>>> "Jordan Hayes"
I think some of this stuff depends on what state you live in, but there
are two big gotchas here:
1) If you default, get foreclosed, and the house is sold, you may owe taxes ... they just passed a law with certain time exclusions to reverse this, but in general, this is true -- debt forgiveness is income
^^^^^ CB: Those dirty dogs.
But is default , debt forgiveness. The real property goes for the debt, no ? ^^^^^
2) You still might be on the hook for some of it; there's a big difference betwen 'non-recourse' loans (where they take the property and you're done) and a 'recourse' loan where you're on the hook for the difference between your loan balance and whaat the house sold for. As
an example, you bought a $400k house with nothing down and a $425k loan. You default, they foreclose, and they sell the house at auction for $325k. You still owe them $100k!
^^^^^ CB: Yes. I agree. The defaulting mortgagor has to enforce a sale for the market value, which is not easy. Need a lawyer to do it often. Of course, the market value has probably gone down in the situation we are discussing.
^^^^^
> There are some people who got sub-prime loans who aren't defautling.
> So, that's one for point to the credit of the US capitalist housing
> marketeers.
Yes, and this is important: the sub-prime market didn't come about as a
way to dupe people with lower credit scores than the primes; it came about because it once you get your risk-management systems in order, you can calculate fairly well what a particular drop in creditworthiness
"costs" and make up for it on the cost end.
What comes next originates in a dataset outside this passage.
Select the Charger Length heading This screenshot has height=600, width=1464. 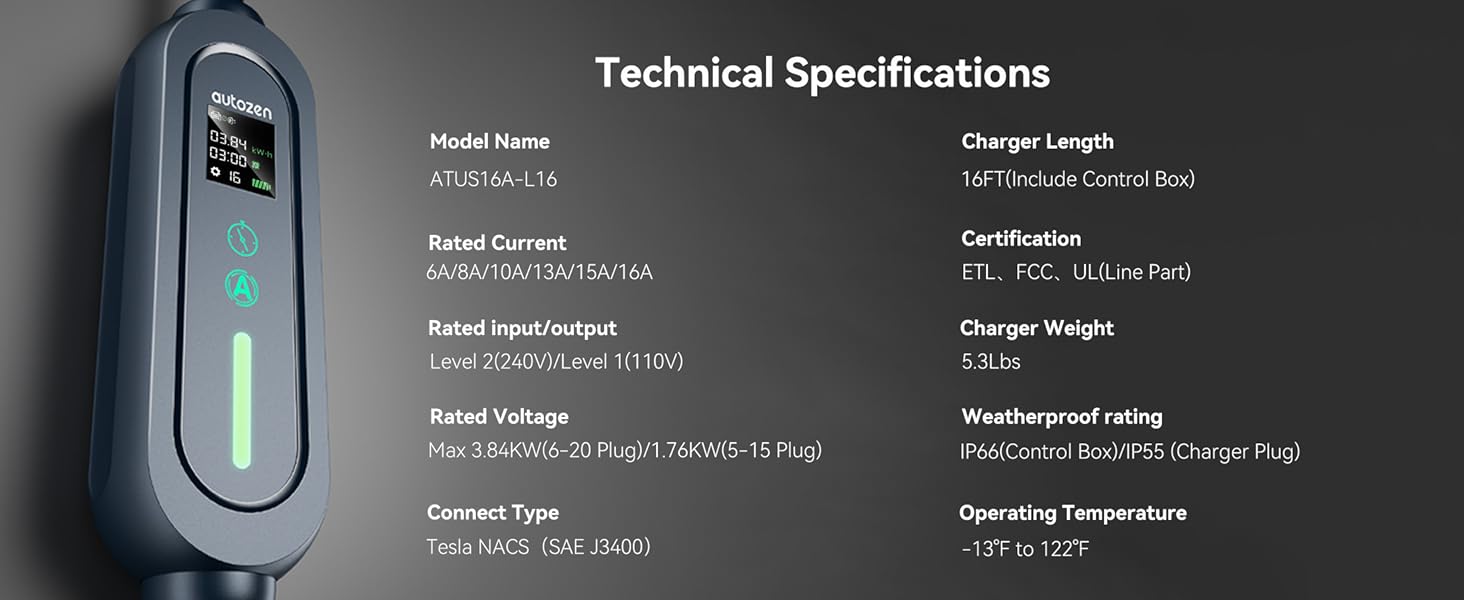tap(1037, 142)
^^^^^ CB: Makes sense. The pernicious lending is socalled predatory lending, which is not synonymous with "sub-prime" , as I understand it.
Make up for it on the cost end means require a higher interest rate ?
^^^^^
Also: the loans that are defaulting are typically the teaser-rate ARMs
as they reset, not all sub-prime loans (plenty of which are traditional
30-yr fixed).
/jordan
^^^^ CB: ARM's seem like early , smaller balloon payments.